Word and element location data:
— begin —
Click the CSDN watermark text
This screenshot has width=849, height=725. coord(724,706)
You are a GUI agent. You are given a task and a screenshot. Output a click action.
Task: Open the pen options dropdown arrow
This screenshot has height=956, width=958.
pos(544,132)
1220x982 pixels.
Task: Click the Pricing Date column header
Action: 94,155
— end —
### Aim
Copy out these items line for line, without changing anything.

### Problem solution
Click the CSDN watermark text
This screenshot has width=849, height=725. coord(724,706)
You are a GUI agent. You are given a task and a screenshot. Output a click action.
Task: Open the pen options dropdown arrow
This screenshot has height=956, width=958.
pos(544,132)
1220x982 pixels.
Task: Click the Pricing Date column header
Action: 94,155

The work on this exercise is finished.